MIT Creates First of Its Kind Wrestling Mat Cleaner
The San-X is already getting interest from national cleaning brands.
Skin infections have been plaguing the sport of wrestling for years. USA wrestling even released a guide to prevent infections (bacterial, fungal, and viral) so that its athletes can be better educated on how to prevent and treat the conditions. While most of these infections are transmitted from skin-to-skin contact, the mats used in wrestling (and gym floors, and even yoga mats) can also play host to a variety of bacteria, parasites, and fungus.
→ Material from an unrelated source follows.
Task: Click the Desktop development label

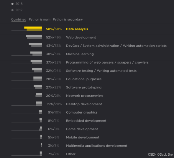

That’s why a group of 18 MIT and Harvard students created the San-X, the first integrated wrestling mat cleaner and sanitizer, which is designed to both remove debris from the mat and kill infection-causing pathogens. It uses UV light and a special cleaning cloth to permeate the mat.
The San-X neutralizes the bacteria responsible for infections and was created in MIT’s mechanical engineering class known as 2.009 Project Engineering Processes. Betsy Soukup, a 21-year-old MIT senior who worked on the project, says that the idea came about because several people on the team used to be on wrestling teams, and one team member had to stop the sport for several weeks after contracting a skin infection. “Our team was interested in developing something that would serve a legitimate purpose, and when we did some research and saw that the right methods were out there but not being employed effectively, we saw our chance to make a great product,” she says.
Soukup says that the team independently tested a few different concepts that would be critical to getting a working final design, by testing the effectiveness of UV light and determining how often the cleaning cloth would need to be replaced. “After the final presentation in Kresge auditorium, we were approached by a steam cleaning company who was interested in our idea,” she says. “The team is meeting in January to discuss patenting the idea along with any other future actions we may want to take.”
In the future, this technology could be used not only for wrestling mats, but also for yoga mats, gym flooring, and more.